In Italia il Buy Now Pay Later (Bnpl)continua a espandersi con ritmi sostenuti. Nel secondo semestre del 2025 l’erogato ha registrato un aumento del 23% rispetto allo stesso periodo dell’anno precedente, arrivando a segnare un +220% rispetto al primo semestre del 2022. Un’evoluzione che conferma il carattere ormai strutturale di questa forma di credito.
Parallelamente, il segmento dei prestiti Small Ticket, ovvero i finanziamenti sotto i 1.500 euro, ha mostrato una contrazione del 10%, segnalando un progressivo spostamento delle preferenze verso soluzioni più flessibili e digitali.
Un cambio di abitudini
Il successo del Bnpl si lega anche a una rischiosità contenuta, con livelli di default inferiori rispetto al credito finalizzato tradizionale. Questo è dovuto in parte a una clientela diversa, più orientata a strumenti digitali di breve termine e che percepisce il servizio come una facilitazione di pagamento.
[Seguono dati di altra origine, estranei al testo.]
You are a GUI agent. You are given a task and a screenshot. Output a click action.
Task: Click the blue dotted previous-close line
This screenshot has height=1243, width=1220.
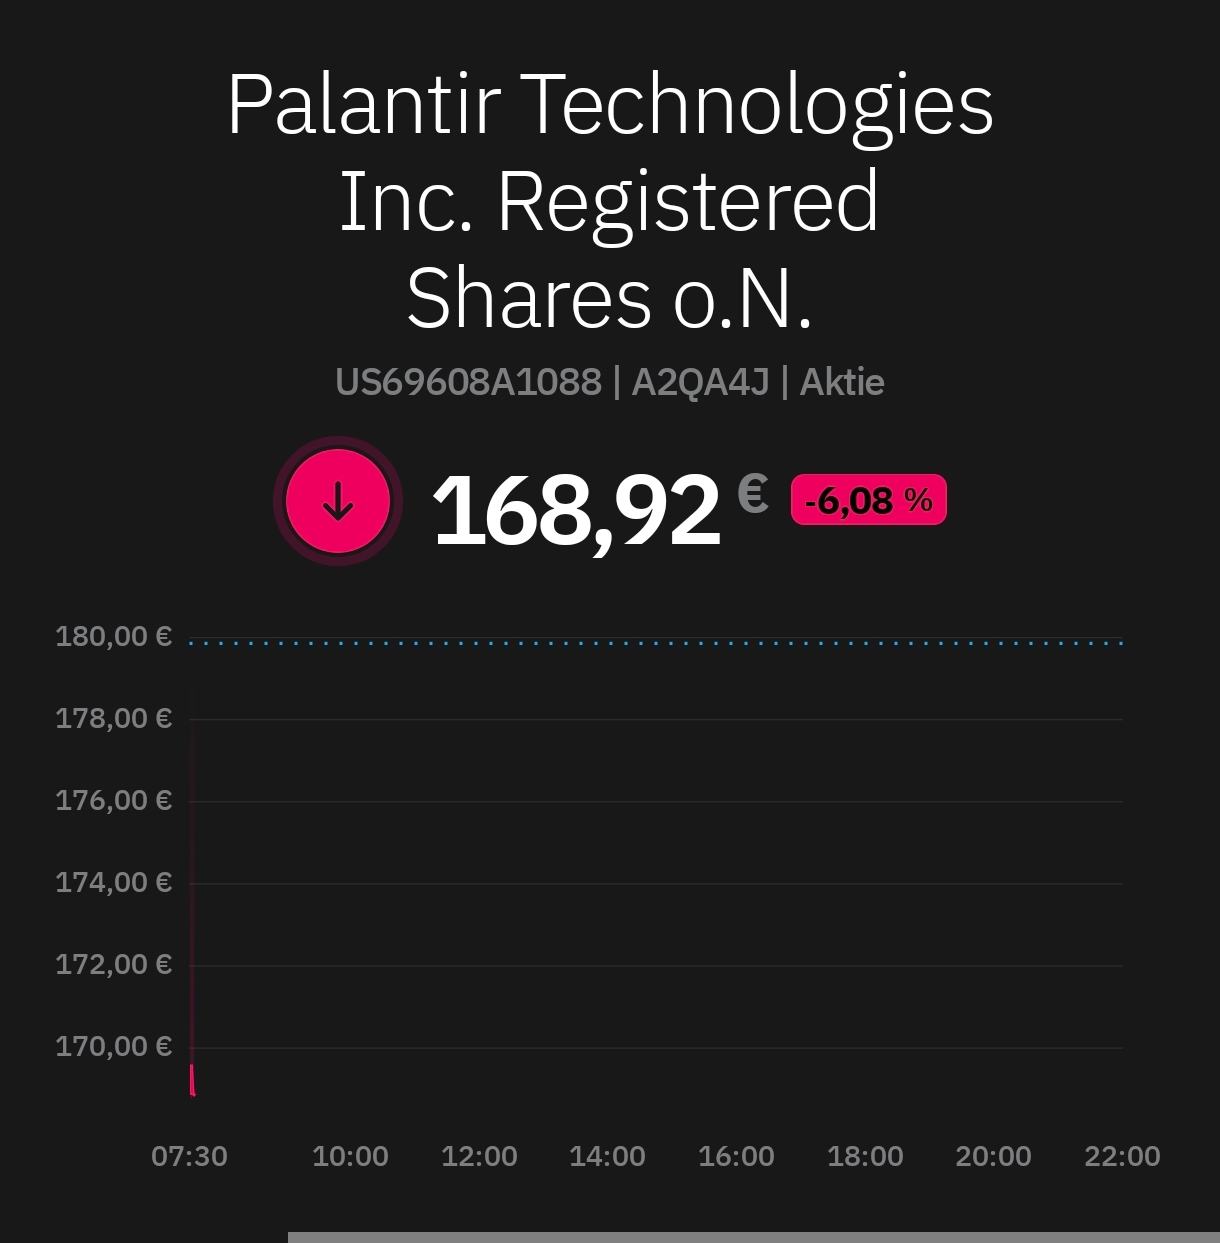pyautogui.click(x=655, y=643)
Nel 2025, il 60% dei contratti Bnpl si colloca sotto i 1.000 euro, mentre solo il 24% supera i 1.500 euro, confermando il suo utilizzo soprattutto per spese di importo contenuto.
Chi utilizza il Buy Now Pay Later in Italia
Il profilo degli utenti evidenzia una prevalenza femminile, con il 55% delle richieste provenienti da donne. Dal punto di vista anagrafico, la quota maggiore appartiene alla Gen X (34%) e ai Millennials (29,5%), ma il fenomeno si estende anche alle fasce più mature.
Tra i settori, il Bnpl è particolarmente diffuso nei prodotti per la persona (31,9%), nell’abbigliamento e turismo (16,9%) e nei beni per la casa.
Inclusione finanziaria e fidelizzazione
Un altro elemento chiave è la capacità di attrarre nuovi utenti: il tasso di “new to credit” raggiunge il 19%, più del doppio rispetto all’8% delle soluzioni tradizionali. Inoltre, chi utilizza il BNPL tende a farvi ricorso nuovamente, evidenziando un elevato livello di fidelizzazione.